I'm not a myspace person, or a youtube person, I'm not a chain emailing hey lets regurgitate a bunch of power point slide shows about love and kittens and you really are my best friend type of person, I'm not a name dropper for the indie bands that I guess I should have heard of by now. Because I haven't. I'm not up with things, across the issue, or knowing where its at. I'm not deliberately trying to define myself or triangulate my stance here simply by rattling of a list of negations. I'm not unaware of the irony. I'm not saying weather I'm writing this with a straight face, or what I'm wearing, or not, I'm not venturing guesses as to your attire right now either (but really...come one, have a bit of decency, geez). I'm not trying to string this out for its own sake. I'm not lying. I'm not nearly as funny as I think I am. I'm not gonna let that bother me. I-AM gonna let that bother you.
I'm not clever, not exactly stupid either, but you might not know it, I just have this kind of well... if the idea doesn't fit, use a bigger hammer approach to things.
I define irascible without being sure of exactly how to spell it. I made five or six attempts finding an address for this thing that wasn't taken (who the hell else wanted 'brainthatweighsatun' -that's not even how you spell... tonne. Ah never mind.
So here it is. The second blogging of Randall Stephens. You can reference all my previous stuff (about 170 entries going back to July 2006) at: www.myspace.com/brainthatweighsatun
I write poetry, or at least some crude bastardized vaguely hip hop-pun inspired version of it. I am not being self-deprecating (if a little deconstructionist and cutely post modern about it).
I'm currently travelling, today is the 201st day since I left my hometown of Melbourne, Australia, 8 countries down, 4 more to go. A not-so-small fortune spent in the last few months, and all so I can sit around Kathmandu wearing my Grandad's old cangoe, drink cheap coffee and scribble my way through the varying intellectual, emotional and physical instabilities I engender through these voyages. Interspersing that with the occasional travel observation, doomed-romance, religion-bashing or genuine piece of self-loathing. Of course, I do do a little more than this while on the road, but the above is the only activity that produces written material.
Uh, what else. I hate hippies but am slowly turning into one. I'm kind of left but can't stand most other lefties . I'll try and keep everything here as hypocritical and preposterous as possible, and you'll keep reading with that a mixture of enthusiasm and aghast disgust that I work to bring into this world. Deal?

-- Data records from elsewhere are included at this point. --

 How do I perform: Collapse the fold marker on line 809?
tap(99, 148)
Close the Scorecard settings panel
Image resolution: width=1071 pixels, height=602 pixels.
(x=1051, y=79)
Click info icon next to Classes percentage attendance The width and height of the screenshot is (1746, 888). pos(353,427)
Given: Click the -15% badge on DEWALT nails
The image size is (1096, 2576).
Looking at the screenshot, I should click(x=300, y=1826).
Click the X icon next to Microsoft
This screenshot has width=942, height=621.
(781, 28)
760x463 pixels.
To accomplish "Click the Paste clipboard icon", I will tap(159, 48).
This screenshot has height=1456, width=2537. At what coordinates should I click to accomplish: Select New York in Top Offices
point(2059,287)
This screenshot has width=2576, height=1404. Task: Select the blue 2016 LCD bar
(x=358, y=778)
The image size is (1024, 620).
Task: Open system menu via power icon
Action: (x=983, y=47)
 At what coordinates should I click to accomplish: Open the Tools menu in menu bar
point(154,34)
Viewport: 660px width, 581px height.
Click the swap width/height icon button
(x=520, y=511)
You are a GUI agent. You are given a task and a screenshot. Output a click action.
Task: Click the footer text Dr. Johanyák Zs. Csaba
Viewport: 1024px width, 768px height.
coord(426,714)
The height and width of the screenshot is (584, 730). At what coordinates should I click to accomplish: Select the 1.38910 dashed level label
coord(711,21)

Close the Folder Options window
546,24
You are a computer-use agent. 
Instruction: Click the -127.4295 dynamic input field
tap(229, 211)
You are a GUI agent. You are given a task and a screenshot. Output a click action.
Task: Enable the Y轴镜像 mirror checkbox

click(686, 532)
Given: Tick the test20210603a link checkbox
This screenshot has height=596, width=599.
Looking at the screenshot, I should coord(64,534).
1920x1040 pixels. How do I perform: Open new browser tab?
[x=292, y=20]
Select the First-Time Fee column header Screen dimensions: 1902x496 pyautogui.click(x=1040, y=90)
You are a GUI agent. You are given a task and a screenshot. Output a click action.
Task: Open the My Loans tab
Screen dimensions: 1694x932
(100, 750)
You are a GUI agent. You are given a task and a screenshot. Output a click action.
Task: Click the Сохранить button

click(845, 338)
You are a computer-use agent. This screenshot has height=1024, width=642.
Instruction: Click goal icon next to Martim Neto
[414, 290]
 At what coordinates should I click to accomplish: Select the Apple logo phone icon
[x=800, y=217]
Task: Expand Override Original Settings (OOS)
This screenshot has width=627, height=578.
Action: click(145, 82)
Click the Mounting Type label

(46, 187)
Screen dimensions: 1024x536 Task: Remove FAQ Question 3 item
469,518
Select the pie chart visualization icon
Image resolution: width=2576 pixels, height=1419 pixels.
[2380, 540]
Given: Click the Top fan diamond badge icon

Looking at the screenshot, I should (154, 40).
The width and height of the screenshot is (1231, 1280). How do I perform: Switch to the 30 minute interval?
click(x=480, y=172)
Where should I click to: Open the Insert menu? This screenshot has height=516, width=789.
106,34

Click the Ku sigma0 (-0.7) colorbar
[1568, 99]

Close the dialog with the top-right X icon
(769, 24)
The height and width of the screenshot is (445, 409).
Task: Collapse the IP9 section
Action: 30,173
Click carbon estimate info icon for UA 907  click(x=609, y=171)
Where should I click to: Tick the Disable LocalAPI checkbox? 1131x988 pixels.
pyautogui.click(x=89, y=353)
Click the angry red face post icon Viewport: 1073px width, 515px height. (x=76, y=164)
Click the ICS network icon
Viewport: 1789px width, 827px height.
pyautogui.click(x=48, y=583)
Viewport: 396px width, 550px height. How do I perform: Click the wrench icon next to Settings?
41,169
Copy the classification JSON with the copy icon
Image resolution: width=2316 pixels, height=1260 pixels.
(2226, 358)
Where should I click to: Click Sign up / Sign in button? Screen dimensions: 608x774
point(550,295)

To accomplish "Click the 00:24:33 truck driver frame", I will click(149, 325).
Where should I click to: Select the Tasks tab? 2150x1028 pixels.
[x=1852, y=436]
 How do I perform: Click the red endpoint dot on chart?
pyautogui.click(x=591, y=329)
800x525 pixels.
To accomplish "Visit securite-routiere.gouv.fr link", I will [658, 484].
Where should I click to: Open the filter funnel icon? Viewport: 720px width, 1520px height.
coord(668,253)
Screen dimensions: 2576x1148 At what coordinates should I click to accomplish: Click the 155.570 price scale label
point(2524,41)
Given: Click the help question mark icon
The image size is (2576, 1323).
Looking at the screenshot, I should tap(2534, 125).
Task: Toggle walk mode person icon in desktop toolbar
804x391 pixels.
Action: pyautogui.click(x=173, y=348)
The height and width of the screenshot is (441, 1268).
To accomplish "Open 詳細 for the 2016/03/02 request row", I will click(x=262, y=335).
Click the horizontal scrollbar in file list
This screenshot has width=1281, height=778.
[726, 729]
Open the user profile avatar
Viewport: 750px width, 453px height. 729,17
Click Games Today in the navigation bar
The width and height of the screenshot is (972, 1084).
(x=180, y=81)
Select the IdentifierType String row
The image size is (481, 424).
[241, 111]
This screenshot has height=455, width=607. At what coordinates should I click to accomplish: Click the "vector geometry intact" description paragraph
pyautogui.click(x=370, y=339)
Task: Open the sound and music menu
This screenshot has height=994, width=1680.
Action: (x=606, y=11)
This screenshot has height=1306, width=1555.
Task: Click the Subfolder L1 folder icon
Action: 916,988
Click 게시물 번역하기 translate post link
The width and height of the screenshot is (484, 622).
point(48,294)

(or for that matter, girl, excuse me, woman, or non-gendered pronoun preferring type-person, or hermaphrodite or disembodied consciousness, evil spirit, hungry ghost, or vicious piece of software whom is randomly probing the net and found this blog and might hack into it to fill it with porn like my ex did once and I'm still mad about that okay maybe she didn't actually hack it but somehow knew my passwords but either way she outsmarted me and it was shit and I know it was ages ago and I should get over it but getting over things is not really what poets do because we are the lot of us by necessity histrionic crybabies without any emotional sophistication and if you were it would hardly make for interesting stories like for example that time I....) . Anyway, whomever or whatever you are, thanks for reading.
I will endeavour to entertain more than I offend, but that is by no means a promise.